Por fim, a cena inesquecível: um dromedário se ajoelha e defeca sob os olhares e risos sádicos. "É a essência do cinema de Herzog: personagens de exceção, aquém da normalidade, vivendo em grupo e em conflito num universo à parte", afirma o cineasta Carlos Reichenbach.
Inácio Araújo, crítico de cinema da Folha, destaca uma produção recente: "A comédia 'Morte no Funeral', em que a surpresa do aparecimento do anão desnuda hipocrisias. Gosto de uma cena de 'O Incrível Homem que Encolheu', de Jack Arnold, na qual o personagem, em meio ao processo de mutação, encontra uma anã. É tão bonita que até me inspirou um conto", revela Araújo.

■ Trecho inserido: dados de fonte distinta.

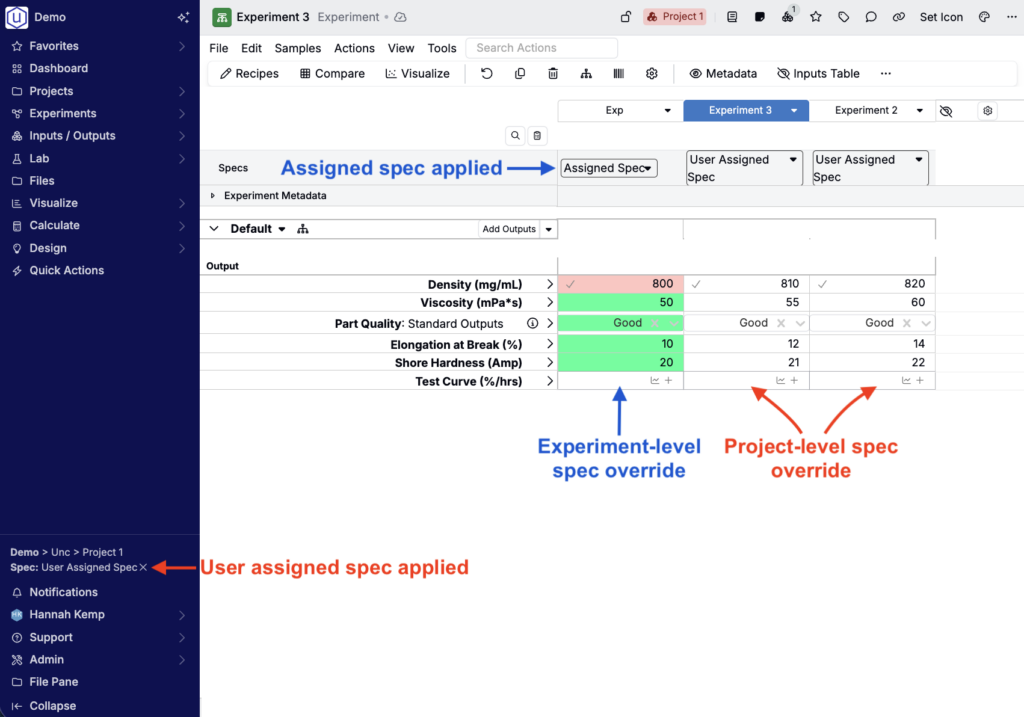Image resolution: width=1024 pixels, height=717 pixels.
Task: Click the info icon beside Part Quality
Action: [532, 324]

Em suas memórias, o cineasta espanhol Luis Buñuel faz um elogio ao caráter, ao profissionalismo e à lealdade dos anões que conheceu e com quem trabalhou. "Por nada no mundo aqueles que conheci gostariam de se transformar em homens de estatura normal", escreve ele em "Meu Último Suspiro".
"Têm também uma grande potência sexual. O que atuou em 'Nazarín' tinha duas amantes de estatura normal na Cidade do México, a quem visitava alternadamente. Algumas mulheres gostam dos anões. Talvez porque tenham a impressão de ter, ao mesmo tempo, um amante e um filho."